Bureaucracy and a lack of money are slowing the rebuilding of New Orleans nearly a year after hurricane Katrina hit, Mayor Ray Nagin said Monday. The city is still waiting on federal approval for much of the $1 billion requested for essential infrastructure, he said. Federal officials appointed by President Bush to oversee Gulf Coast rebuilding said the Federal Emergency Management Agency has approved 53 percent of the $1 billion allocated, and sent the money to Louisiana.
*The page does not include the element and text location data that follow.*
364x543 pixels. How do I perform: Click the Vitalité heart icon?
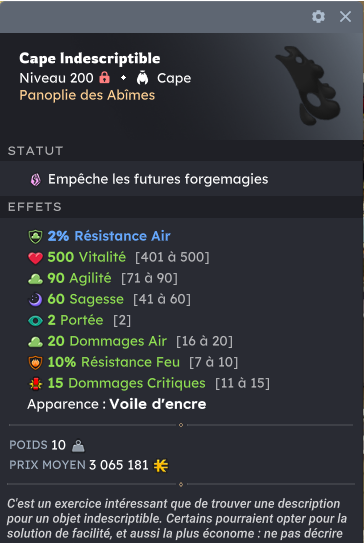[35, 258]
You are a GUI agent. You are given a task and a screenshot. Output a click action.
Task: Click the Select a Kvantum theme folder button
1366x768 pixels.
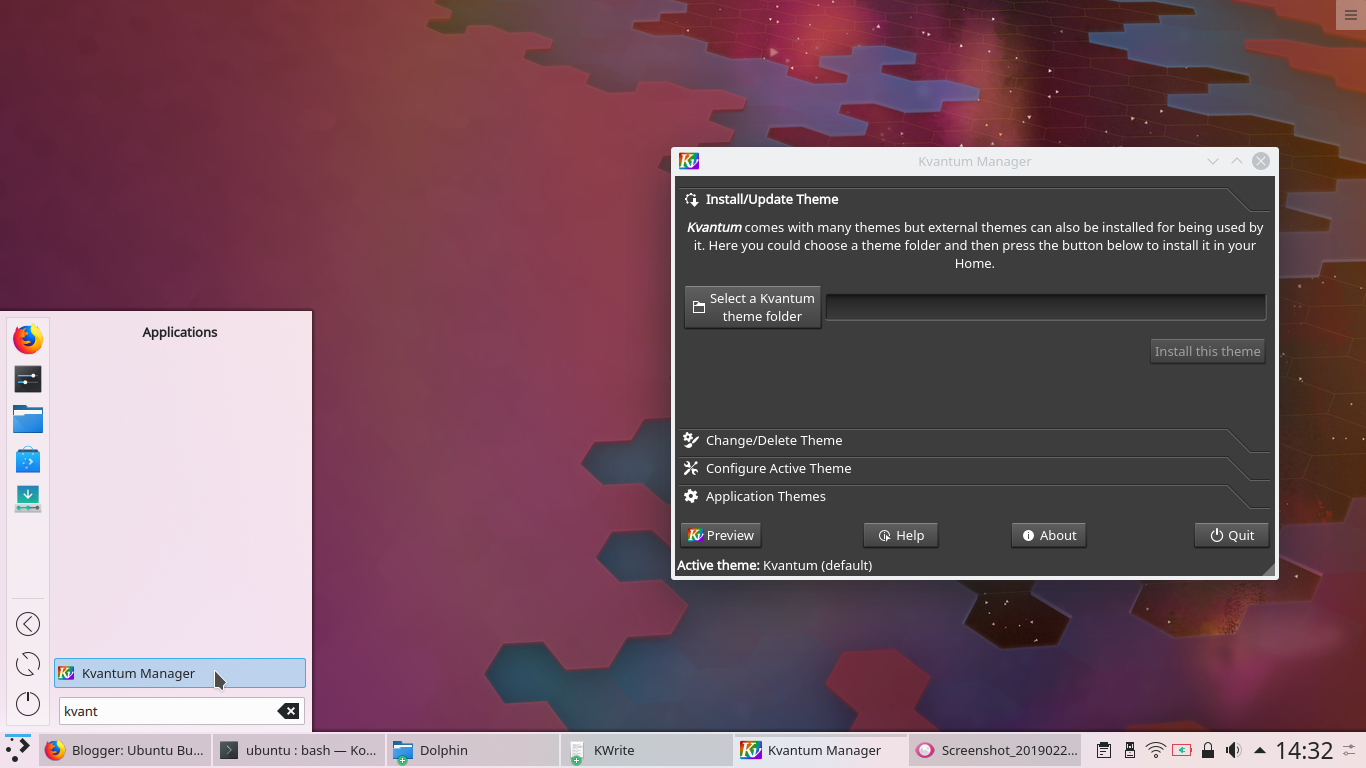click(x=752, y=307)
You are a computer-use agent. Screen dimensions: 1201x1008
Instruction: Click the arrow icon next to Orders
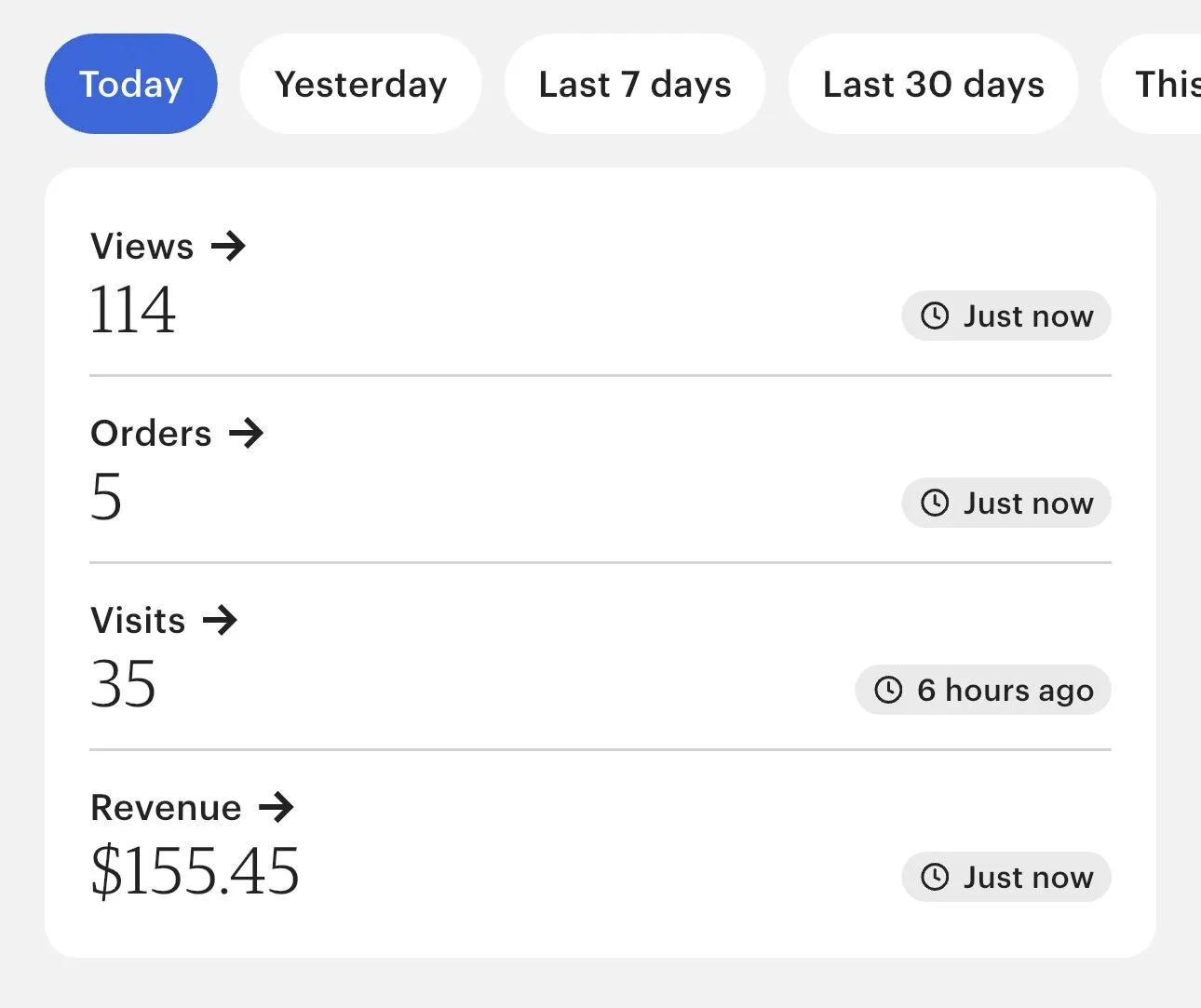tap(247, 433)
Hundreds of volunteers plan to keep watch over the Texas-Mexico border beginning Sept. 11, aiding US border patrol efforts to halt illegal immigration. The eight-week "Operation Sovereignty" – to begin on the fifth anniversary of the 2001 terrorist attacks and end on Election Day, Nov. 7 – is meant to draw attention to the millions of illegal immigrants in the US and those still crossing the border.
Attorney General Alberto Gonzales announced a new public service campaign Monday that will warn teenage girls against posting information on the Internet that could put them at risk of attack by child predators. Spurred by Justice Department studies showing 1 in 7 children using the Internet had been sexually solicited and 1 in 11 has been harassed, the ad campaign aims to educate teens and parents on how to surf the Web safely. The series of ads will run next year.
US District Judge Marcia Cooke threw out a murder-conspiracy charge facing former "enemy combatant" Jose Padilla Monday on grounds that it duplicated other charges still pending against the alleged Al Qaeda operative and thus violated the constitutional guarantee against "double jeopardy."